• REQUIREMENTS
Rewrite the stretch of rows from "Task: Open the Jordan Morris player name" through "click(x=322, y=11)", changing "circled" to "round" and keeping everything else the same.

• DATA FOR PROCESSING
************

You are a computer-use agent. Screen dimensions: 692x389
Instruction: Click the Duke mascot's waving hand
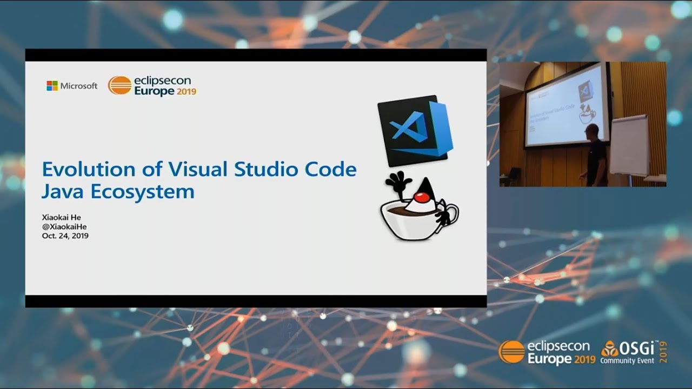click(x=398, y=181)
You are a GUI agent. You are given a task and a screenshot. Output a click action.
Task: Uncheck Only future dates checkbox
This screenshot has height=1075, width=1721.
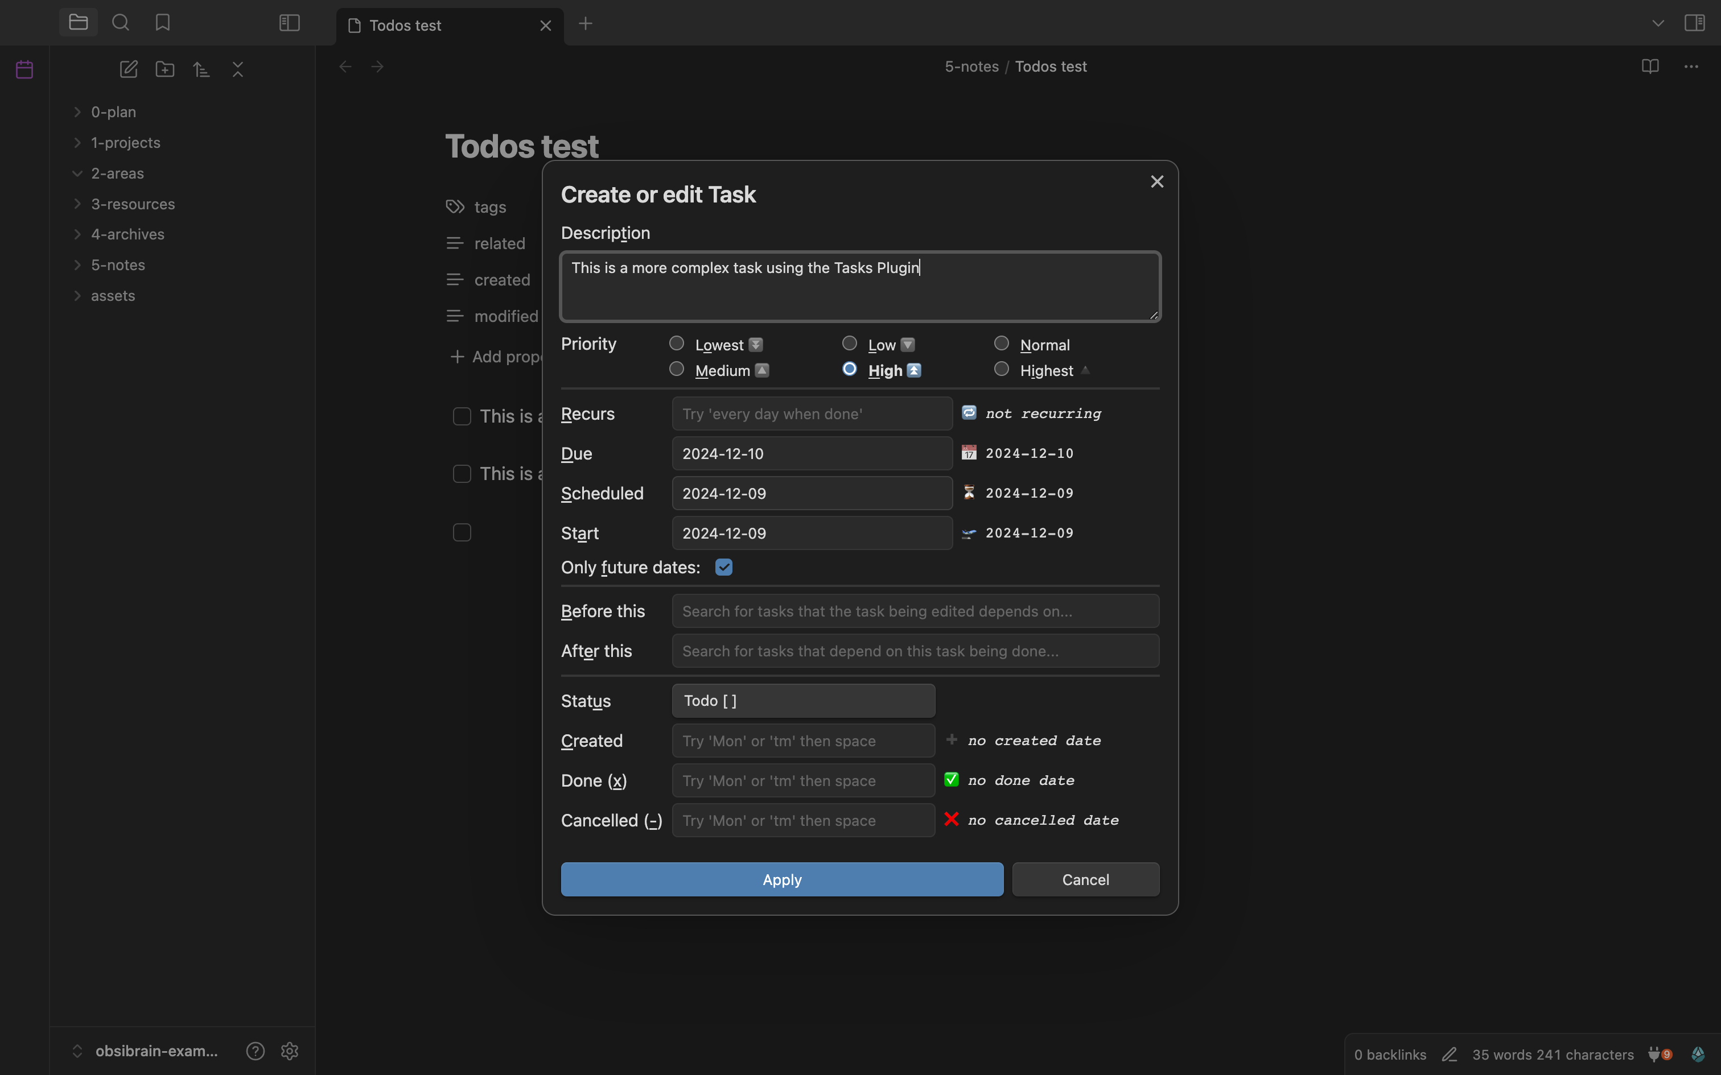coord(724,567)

************

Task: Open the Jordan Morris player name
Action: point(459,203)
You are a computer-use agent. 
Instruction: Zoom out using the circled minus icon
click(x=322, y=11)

************

• CORRECT RESPONSE
Task: Open the Jordan Morris player name
Action: point(459,203)
You are a computer-use agent. 
Instruction: Zoom out using the round minus icon
click(x=322, y=11)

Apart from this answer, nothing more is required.